Pourquoi ne faites-vous vôtre cette belle sentence de La Rochefoucault :
"On n'est jamais si malheureux qu'on croit, ni si heureux qu'on avait espéré."
Toute votre vie ne se résumait certainement pas à votre travail (aussi anthropogène qu'il soit...) et même chacune des journées du salarié lui propose maintes occasions de jouir pleinement de ce qu'il est.
Une pause café dans un troquet, remonter les escaliers du métro pour se retrouver à l'air libre, simplement marcher dans la rue, regardant autour de soi en se félicitant de n'être pas aveugle, handicapé...
A chaque instant avoir bien à l'esprit que le temps passe et que ce moment apparemment vide de sens n'est tel que parce que l'on ne sait pas lui donner un sens précisément.
Être heureux d'avoir su qu'existait telle allemande d'une partita pour piano de J.S Bach et d'avoir eu le bonheur de l'écouter et d'encore se la fredonner mentalement.
Se souvenir du plaisir qu'a pu nous offrir tel ou tel livre, se remémorer des plaisirs passés... (cf. les Stoïciens)
A chaque instant se sentir vivre, respirer, bouger même si l'on traverse une épreuve de santé particulièrement sérieuse (tant que la souffrance physique n'y met pas du sien).
"non, je n'étais pas heureux, vraiment pas."
Je crois bien que tous nous pouvons dire la même chose d'une période donnée et comprendre que nous étions heureux pourtant mais que nous l'ignorions. Nous nous méprenions sur notre rapport à nous-mêmes.
Carpe diem : il faut prendre de chaque journée ce qu'elle nous offre, ne serait-ce que le bonheur de n'être pas malheureux à tel moment particulier.
De toute façon chacun vit sa vie tel qu'il devait nécessairement la vivre, c'était le sujet du billet sur les Occasions perdues.
"On n'est jamais si malheureux qu'on croit, ni si heureux qu'on avait espéré."
Flocon, si tu as vu le conference de Lawrence Krauss que j'ai posté, tu as entendu la citation de Kurt Vonnegut qu'il a lu.
Vonnegut a donné une "graduation speech" et disait, "Things are only going to get worse and never, ever get better." (Approximately.)
Ned,
As I've written before I'm now earing impaired. It doesn't mean that I'm deaf, quite the opposite, but, if the comparison holds true, it's like being short-sighted with sounds.
So imagine watching a movie without glasses when you're short-sighted... Tu ne restes pas longtemps dans la salle.

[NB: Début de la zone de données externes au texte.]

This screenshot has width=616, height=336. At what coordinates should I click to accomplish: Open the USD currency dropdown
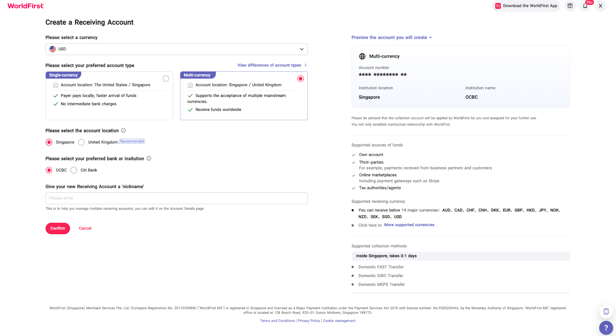pyautogui.click(x=176, y=49)
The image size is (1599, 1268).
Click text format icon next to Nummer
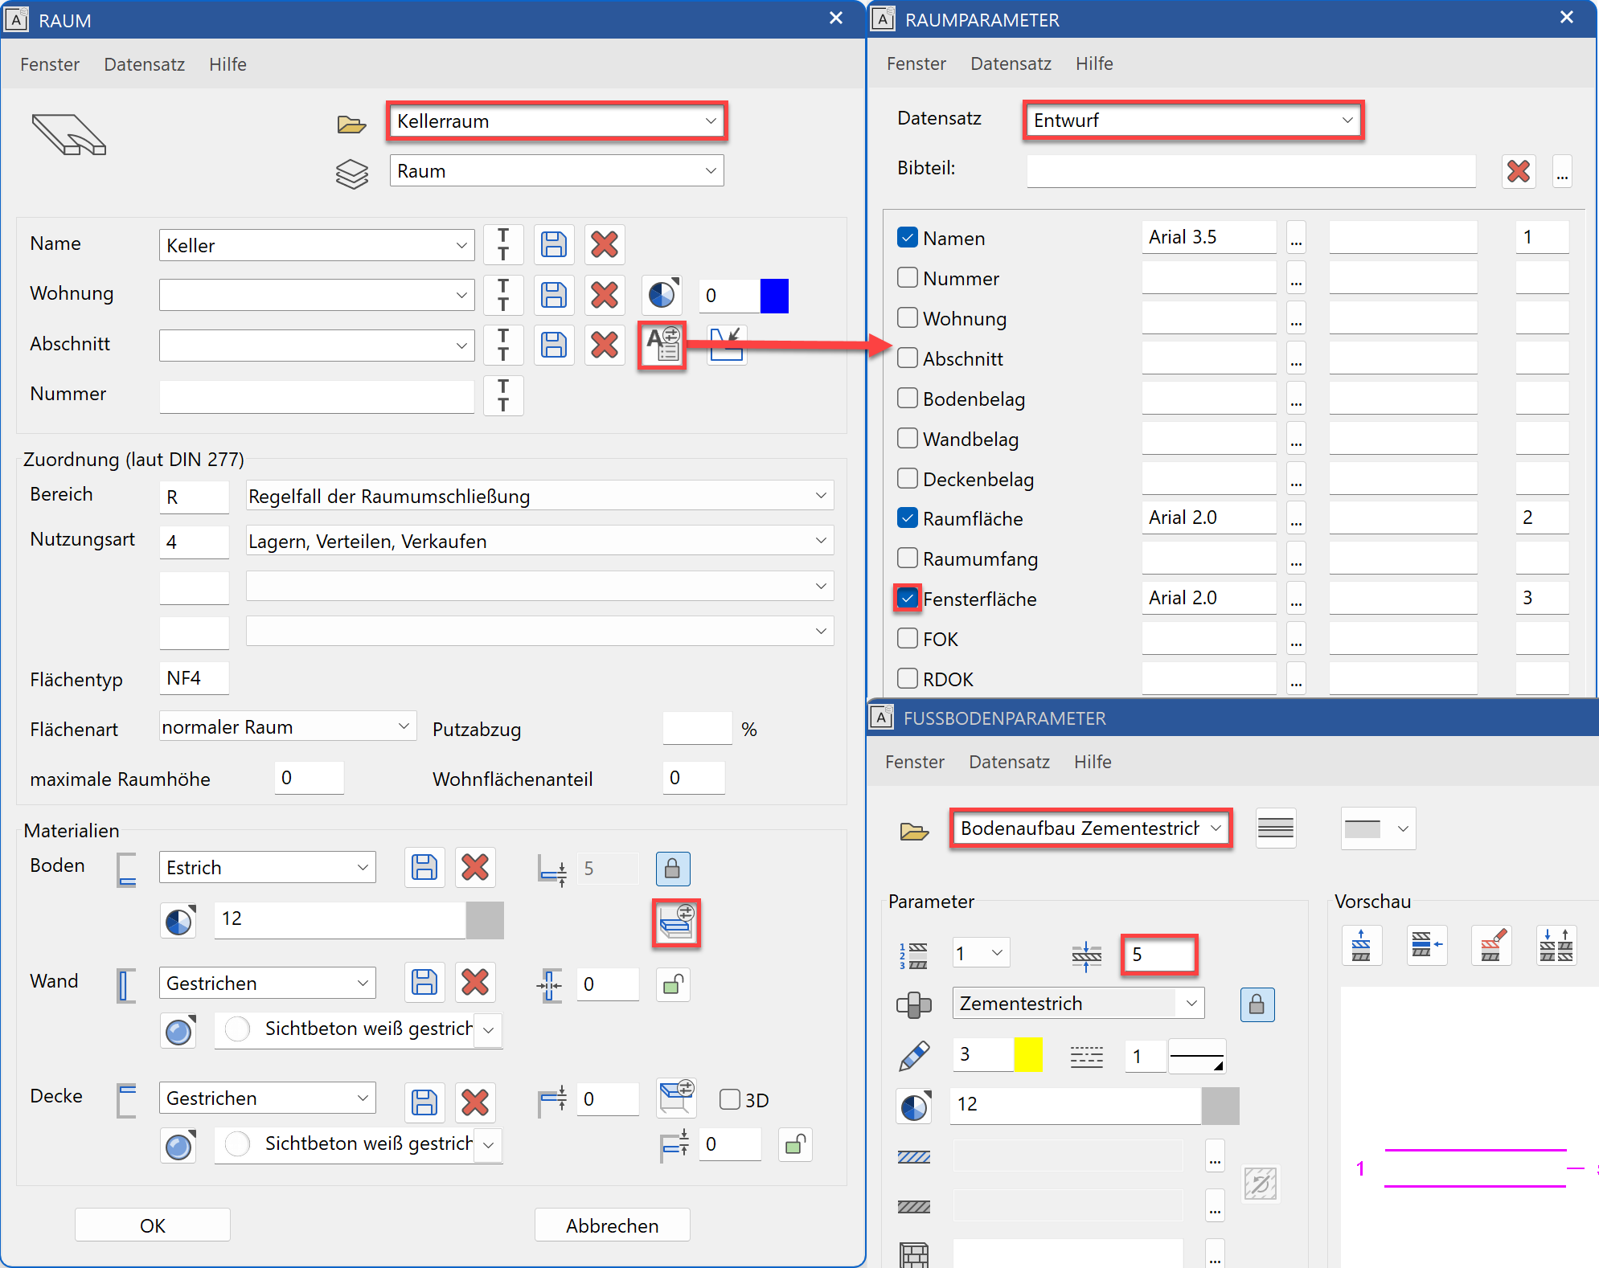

Even when it's in French I have difficulties to understand what is said alors en anglais ou en américain... ô-Ô
Add to this tinnitus...
I didn't listen to the Hitchens/Blair debate but had to rely on the transcript.
To make a long story short, I haven't listened to the Lawrence Krauss video for the aforementioned reason.
As you know Kurt Vonnegut took shelter in the basement of a slaughterhouse when he was in Dresden during the British bombing of the city.
No wonder then that he wrote the sentence you quote.
Ce qui pose d'intéressantes questions relativement au finalisme (curieusement il n'y a pas de page Wiki en anglais sur le sujet, uniquement en français).
Par exemple : à partir de quel moment les choses empirent-elles? Y a -t-il eu un moment où "les choses" étaient meilleures qu'elles ne le sont à présent.
Si les choses se dégradent en permanence, il a bien fallu pourtant que cette dynamique ait un moment originel (l'âge d'or?) à partir duquel la dégradation sans fin se soit mise en route.
Cela dit je suis plutôt d'accord avec Vonnegut.
Flocon, Krauss ends his lecture on explaining the expansion of the universe meaning that in the future some civilization will only see our Galaxy, all the rest having moved too far away.
He says "They will be alone, ignorant, and dominant. We in the States are used to that."